横浜にスマートシティがオープン、街と地域が一体でSDGsを目指すスマートシティ(2/3 ページ)

» 2018年03月28日 07時00分 公開
[松本貴志スマートジャパン]

街を彩るさまざまな施設

 商業施設は、ユニーが運営する「アピタテラス横浜綱島」が出店。同店では環境に配慮した次世代型ショッピングセンターとして、人物特徴の検知機能を持つ防犯カメラによる警備・店舗マーケティングや、多言語自動翻訳システム、ヒートポンプを用いたハイブリッド空調など先端技術を活用している。さらに、イベントなどが開催可能な広場や集会室を備えることで地域コミュニティーの交流の場を創出するという。

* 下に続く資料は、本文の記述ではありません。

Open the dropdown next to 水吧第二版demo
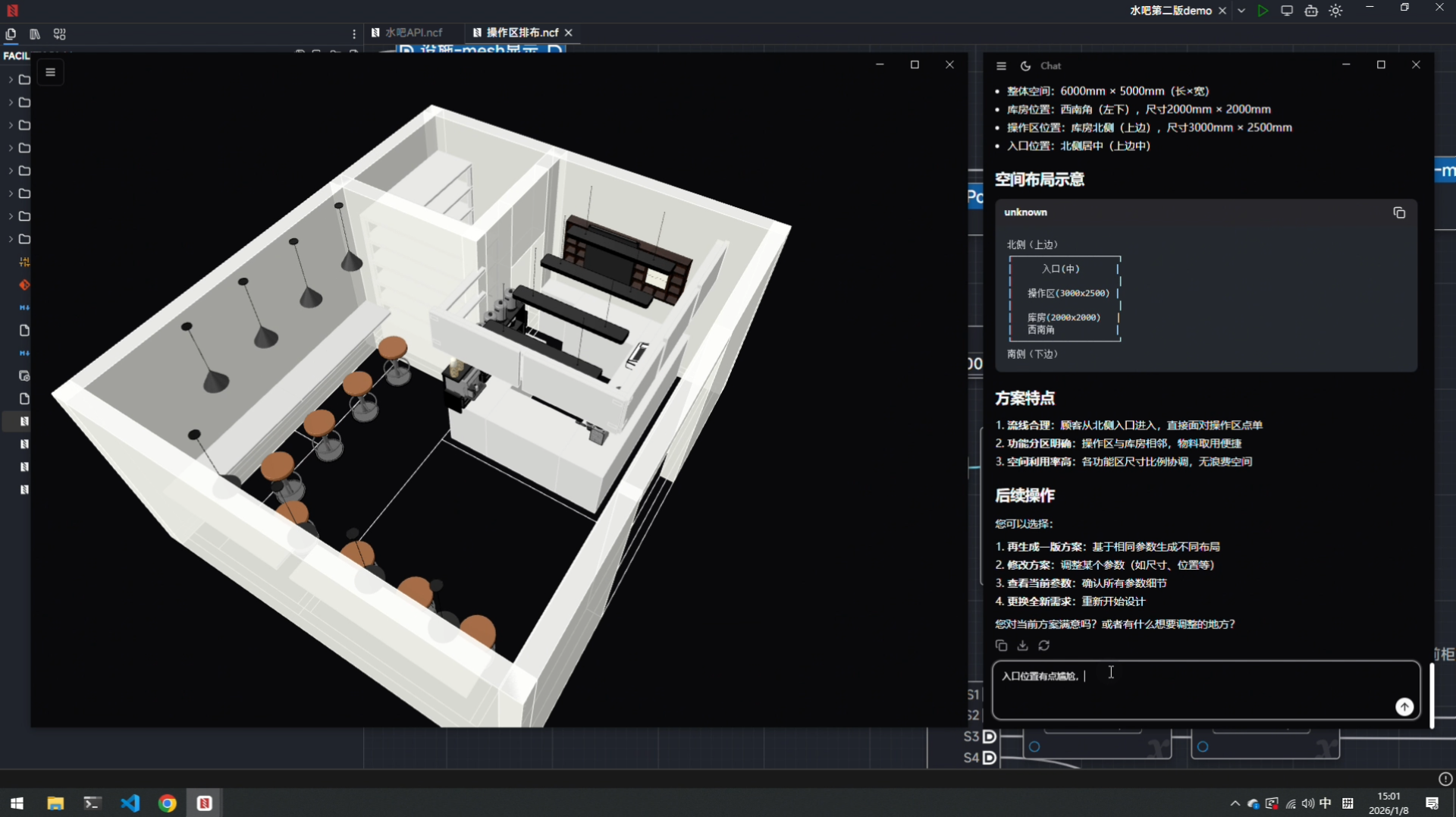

 慶応義塾大学国際学生寮の1階は「タウンマネジメントセンター」となり、街の維持管理や災害支援の他、街に関わる企業・住民・自治体などのステークホルダーがイノベーションを創出するための拠点「イノベーションスタジオ」や「エクスチェンジスタジオ」として整備した。同センターには総合警備保障(ALSOK)の警備員が常駐する警備拠点も設け、タウン内の異常時には現場へ15分以内に駆け付けを行うとする。

綱島SSTの施設配置(クリックで拡大)

スマートなサービスの立役者「SCIM」

 同プロジェクトでは、街に住む人や訪れる人に対して、エネルギー・セキュリティ・モビリティ・ウェルネス・コミュニティ・ファシリティといった分野で、AI(人工知能)やIoT(モノのインターネット)を活用したスマートなサービスを提供する。

 このスマートなサービスを提供するにあたって、大きな役割を果たしているのが街の運用プラットフォーム「SCIM(Smart City Information Modeling)」だ。SCIMは綱島SST建設を担当した大手ゼネコンの大林組が開発した技術で、街にある構造物の3次元設計(BIM:Building Information Modeling)情報を、街の見える化に役立てるもので綱島SSTが適用初事例となる。

SCIMの概要(クリックで拡大)

 このSCIMによって、街全体でのエネルギーフローや、街の各所に設置された温湿度・花粉量・PM2.5・通行人の動きなどを計測するセンサーから得られるデータなど、街に関するあらゆる情報を街の3次元モデル上に合わせて可視化。街に関連するステークホルダーに分かりやすく情報を共有し、これからの街づくりに生かすことができるとしている。